I have spent a bit of time recently looking into the issue of hearing loss and veterans. I met with an American veteran a couple of months ago who had served a number of tours in Iraq and during our conversation it became obvious to me that he had hearing issues.
He seemed to think that this was just par for the course and nothing to write home about. I have since learned that he has been assessed by an audiologist and now wears two digital hearing aids.
I decided to look into this issue a bit in order to see just how widespread this issue is amongst veterans and the reasons behind it.
Hearing loss is very common in military veterans.
I was very surprised to learn that hearing loss and tinnitus (a ringing, hissing or rushing noise in the ear) are the singularly most common disability amongst military veterans.
Most of the information I have been able to pick up comes from statistics specifically relating the the American military. However I would surmise that military life is similar whether you are in America, the UK or anywhere else.
Also, the figures I use here are American military specific. The same numbers may not be quite as high for those nations not involved in the post 9/11 conflicts such as Iraq and Afghanistan etc…
In America alone it is estimated that there are 414,000 post 9/11 veterans who have hearing loss or tinnitus (or both). I found that to be an absolutely staggering number. Then I thought about it some more and realised that it shouldn’t be all that surprising really.
Why is there such high numbers of hearing loss amongst veterans.
When you think about it, the military is a pretty noisy place. Soldiers have to live with training exercises, live weapons firing, loud engines and massive tanks, helicopters etc…
The link between loud noise and hearing loss is well established. For example in a previous post, “Ways to prevent hearing loss” it states that continued exposure to noise levels above 105 dB (decibels) for periods of more than 15 minutes per week can cause hearing damage.
On a flight deck, noise levels are around 130 decibels and helicopter noise is around 100 decibels, according to military noise assessment. A soldier near an M60 machine gun is exposed to 150 decibels and within 50 feet of an exploding grenade, 160 decibels.
Then if we take the exposure that military personnel are exposed to in a conflict situation such as gun battles or IED’s (improvised explosive devices) then the levels of hearing loss within the military ranks becomes much more understandable.
Why do the military not have better hearing protection for their personnel?
In America, in particular, it has long been recognised that the Navy and the Air Force lead the way in terms of hearing loss prevention and issuing guidelines to minimise the impact of damage to their personnel’s hearing.
In saying that, it is difficult to imagine how even the very best hearing protection can reduce the noise level of a jet fighter sufficiently to prevent hearing damage over a long period of time.
When it comes to the military and ground forces in particular then hearing safety is a much harder issue to solve.The big question for combat soldiers is hearing protection V survivability.

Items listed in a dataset
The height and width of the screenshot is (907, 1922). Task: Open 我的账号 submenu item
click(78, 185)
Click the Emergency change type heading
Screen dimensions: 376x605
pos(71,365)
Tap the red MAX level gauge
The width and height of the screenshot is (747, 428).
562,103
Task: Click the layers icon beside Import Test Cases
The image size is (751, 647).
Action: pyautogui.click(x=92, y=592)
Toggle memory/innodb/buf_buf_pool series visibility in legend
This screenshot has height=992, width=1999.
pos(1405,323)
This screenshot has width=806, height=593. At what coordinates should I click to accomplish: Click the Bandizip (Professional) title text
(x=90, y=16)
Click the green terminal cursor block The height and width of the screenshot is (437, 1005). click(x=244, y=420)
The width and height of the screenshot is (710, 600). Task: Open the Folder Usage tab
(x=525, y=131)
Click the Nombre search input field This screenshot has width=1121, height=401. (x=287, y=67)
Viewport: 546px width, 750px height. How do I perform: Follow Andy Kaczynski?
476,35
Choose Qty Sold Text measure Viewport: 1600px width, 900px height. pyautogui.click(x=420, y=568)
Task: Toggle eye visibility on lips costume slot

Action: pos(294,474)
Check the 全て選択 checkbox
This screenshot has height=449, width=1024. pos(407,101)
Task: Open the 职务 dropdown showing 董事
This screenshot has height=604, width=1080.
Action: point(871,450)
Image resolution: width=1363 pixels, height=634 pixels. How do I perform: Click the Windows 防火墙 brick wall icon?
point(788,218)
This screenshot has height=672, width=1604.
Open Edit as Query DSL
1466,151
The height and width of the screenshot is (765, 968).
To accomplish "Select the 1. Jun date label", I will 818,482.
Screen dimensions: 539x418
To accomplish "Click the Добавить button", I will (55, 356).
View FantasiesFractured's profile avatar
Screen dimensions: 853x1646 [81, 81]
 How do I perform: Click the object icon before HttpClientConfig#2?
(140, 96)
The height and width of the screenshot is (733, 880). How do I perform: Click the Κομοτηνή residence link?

**Required action:** Carry on the post about hearing loss among military veterans, starting right after its last sentence. You won't need the records for any of this.

**Task result:**
I have read first hand accounts of combat soldiers openly refusing to wear hearing protection when on active duty. The claim is that it reduces their overall awareness in any given situation.
Given that the first objective of any military situation should be to ensure that all personnel come home alive and well then it is completely understandable that soldiers won’t want to take any measures that may impede that objective.
Is there a solution that can meet both needs.
Anyone familiar with the rapid advances in hearing aid technology over the last 10/15 years will know we are developing technology at a rate never before experienced in our history.
In 2010 the American government was spending approximately $1.4 billion on disability payments to veterans due to hearing impairments. I would imagine that figure will have risen significantly since.
There is undoubtedly research ongoing into finding a technological solution to better protect the hearing of combat soldiers whilst ensuring that their safety isn’t compromised.
In the meantime, more needs to be done for the current personnel leaving the forces to ensure that hearing loss is treated with the seriousness it deserves and that help is on hand at the earliest opportunity.
More recognition is required.
The problem with hearing loss is that it is a hidden disability. We can’t see it so it isn’t there. In terms of military veterans, people tend to focus on visible disabilities and others that have become well known due to media exposure over many years.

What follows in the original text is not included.